On Sat, 1 Feb 2003, [UTF-8] Branko Čibej wrote:
> rbb@rkbloom.net wrote:
>
> >Why is SVN registering a cleanup in this code at all? The comment says
> >that we have to close the file when the apr_file_t goes away, but the
> >apr_file_t already has a cleanup in it.
> >
>
> Because on Windows, a file descriptor (int) suitable for use by the
> POSIX-like file I/O functions is *not* the same thing as a file handle
> (HANDLE, apr_os_file_t) that APR uses internally to call the Win32 file
> I/O functions. We need a file descriptor to pass to Neon; that's why we
> call _open_osfhandle. (That function is somewhat similar to fdopen, on a
> lower level.)
>
> If we don't close the file descriptor, we'll leak it, and file
> descriptors (which are created by the C runtime, not the OS) are a
> _very_ limited resource, unlike file handles.

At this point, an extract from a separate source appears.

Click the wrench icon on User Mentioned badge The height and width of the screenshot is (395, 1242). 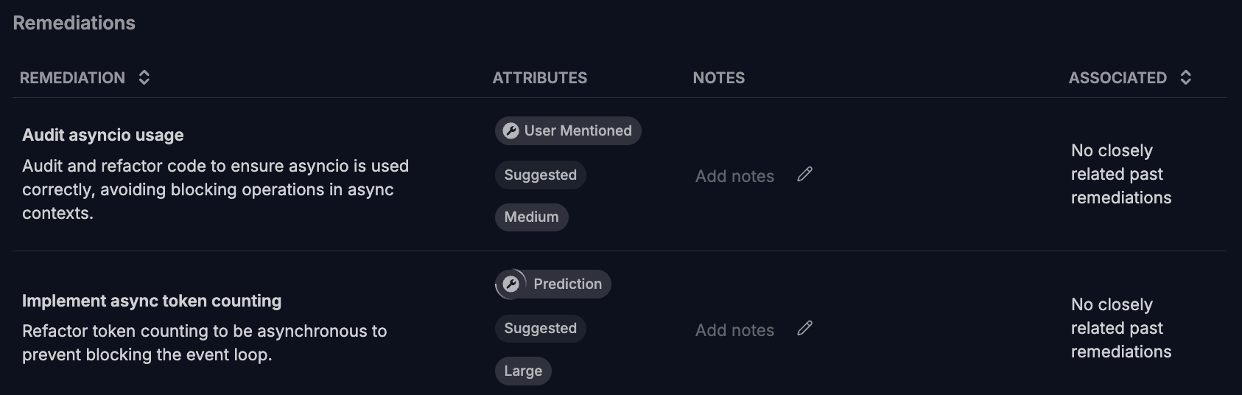511,131
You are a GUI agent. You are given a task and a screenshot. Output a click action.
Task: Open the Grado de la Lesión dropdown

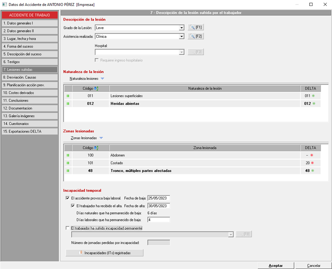[182, 28]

Duplicating the handle
> before calling _open_osfhandle seems like an acceptable way to avoid the
> double-close bug.
>
> An even better solution woudl be to remove the pool cleanup for the
> apr_file_t, but we can't safely do that (it might be doing other things
> besides closing the handle).
Even better than that would be to fix APR so that it registers the proper
cleanups in this case. This still confuses me though. The problem that
is being reported, is that we are closing the file twice. Once by the
cleanup that APR registers, and once by the cleanup that SVN registers.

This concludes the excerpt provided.